Semua dimulai dengan kabar baik — Tiongkok mencabut tarif 24% pada barang-barang impor dari AS. Ini terdengar luar biasa: dua raksasa ekonomi akhirnya berjabat tangan. Namun, ada catatan kecil — tarif ini adalah tarif yang sama yang dikenakan Tiongkok sebagai balasan terhadap sanksi Amerika. Ternyata Tiongkok hanya mengembalikan kemarahannya ke kantongnya sendiri.
Bitcoin menyambut perkembangan ini dengan antusias. Kripto terbesar ini melonjak 3%, merebut kembali angka $100.000 dan kini berada di kisaran $102.000. Menariknya, apakah berita tentang tarif ini benar-benar berkaitan dengan nilai sebenarnya dari Bitcoin, atau hanya merupakan refleks kondisional di antara para trader ritel?

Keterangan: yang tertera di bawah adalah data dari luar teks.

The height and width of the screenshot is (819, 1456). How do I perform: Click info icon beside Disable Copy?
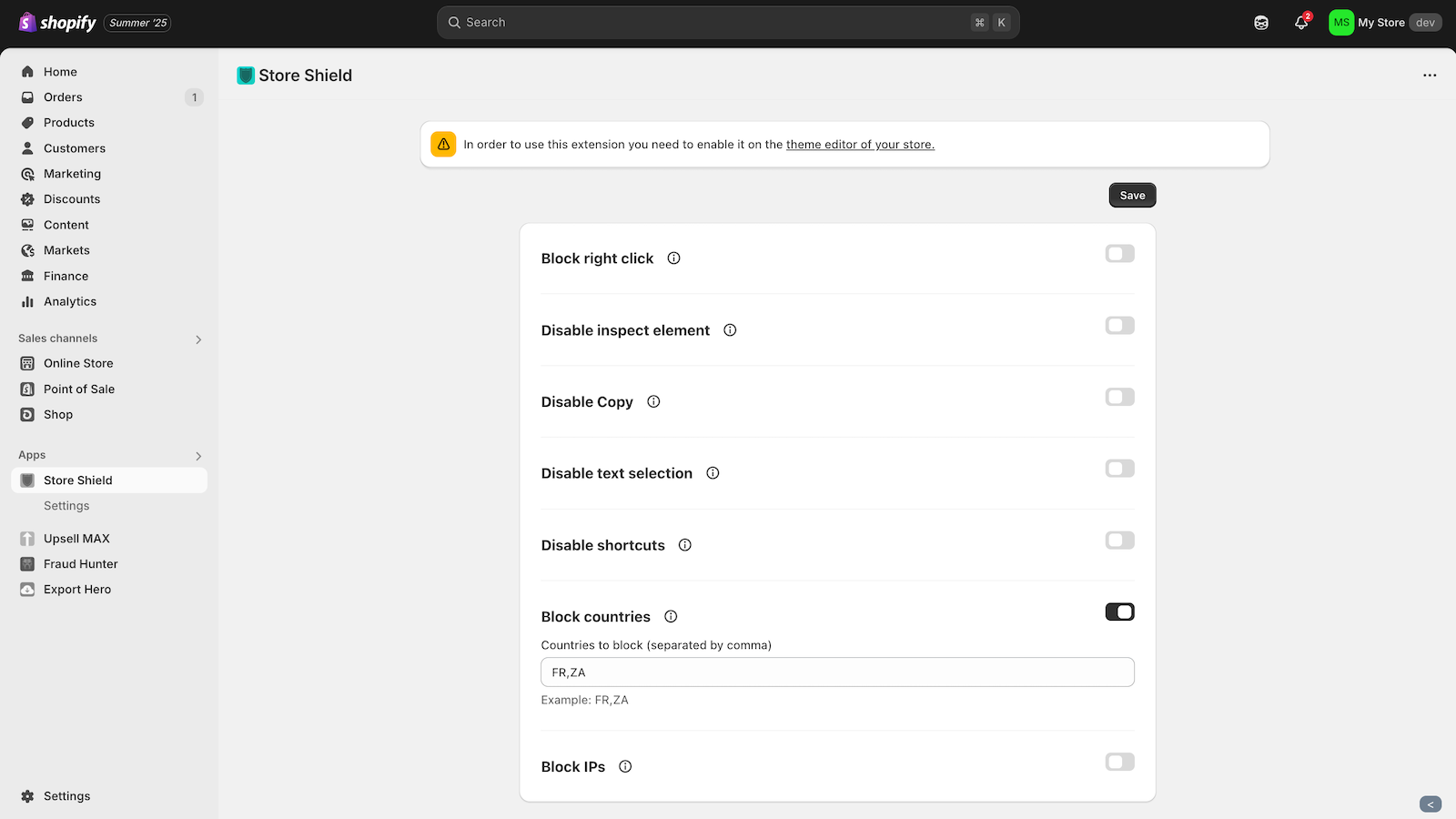653,402

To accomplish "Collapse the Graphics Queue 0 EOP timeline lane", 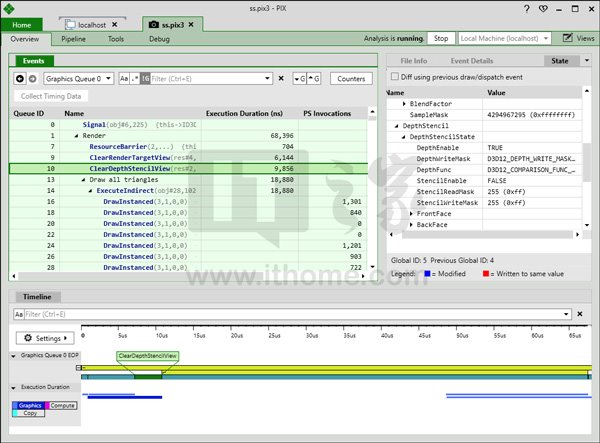I will pos(12,356).
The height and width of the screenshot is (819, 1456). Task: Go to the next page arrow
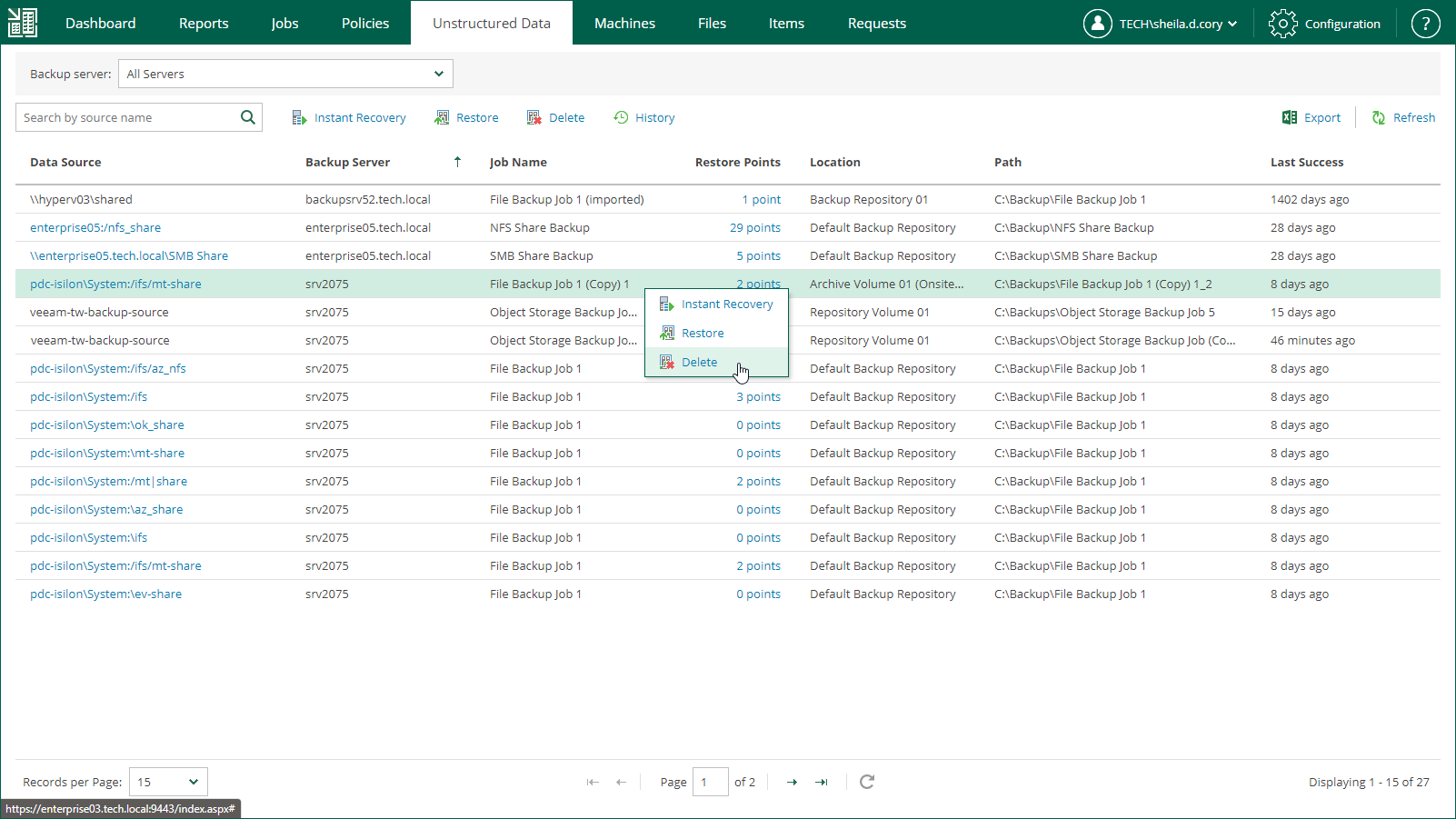coord(792,783)
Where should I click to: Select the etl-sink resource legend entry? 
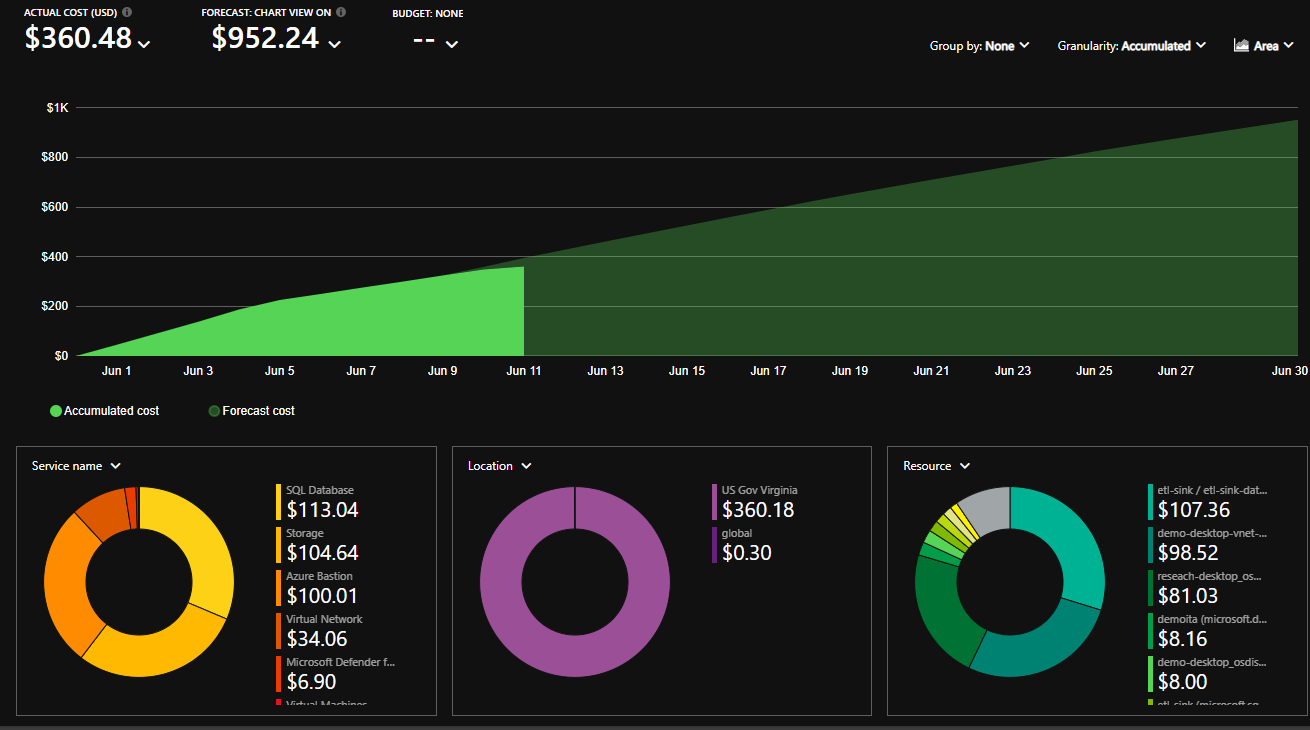pyautogui.click(x=1208, y=502)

Secara resmi, para analis menegaskan bahwa berita ini bertindak sebagai katalis untuk pemulihan. Namun, secara tidak resmi, ini mewakili bab lain dalam saga berjudul Perang Kata antara Superpower. Pertemuan antara Trump dan Xi di Korea Selatan membuahkan hasil: kedua belah pihak menunjukkan gestur goodwill seperti pegulat yang lelah saling melayangkan pukulan.
Tetapi ada twist di sini: para trader kedelai di Tiongkok merasa tidak puas. Tarif telah turun dari 37% menjadi 13%, tetapi itu masih lebih tinggi dibandingkan dengan Brasil. Kontras ini mencolok: para pembuat kebijakan berbicara tentang de-escalasi, sementara trader ingin meraih keuntungan dari setiap persentase yang ada.
Bagi cryptocurrency, situasi ini hampir terasa aneh. Kenaikan 3% Bitcoin terjadi hanya karena orang percaya bahwa perdagangan mungkin menjadi sedikit lebih bersahabat. Ini bukanlah investasi di mata uang masa depan; para trader harian hanya berspekulasi berdasarkan cuitan presiden. Besok, Trump bisa saja memposting sesuatu yang provokatif — dan harga kripto bisa terjun bebas hingga 5%.
Kesimpulannya jelas: perdagangan global mirip dengan serial TV di mana para aktor harus menyesuaikan karakter mereka dengan naskah yang ditulis secara real-time di media sosial. Bitcoin seperti seorang penonton, merespons setiap adegan tanpa memahami alur cerita.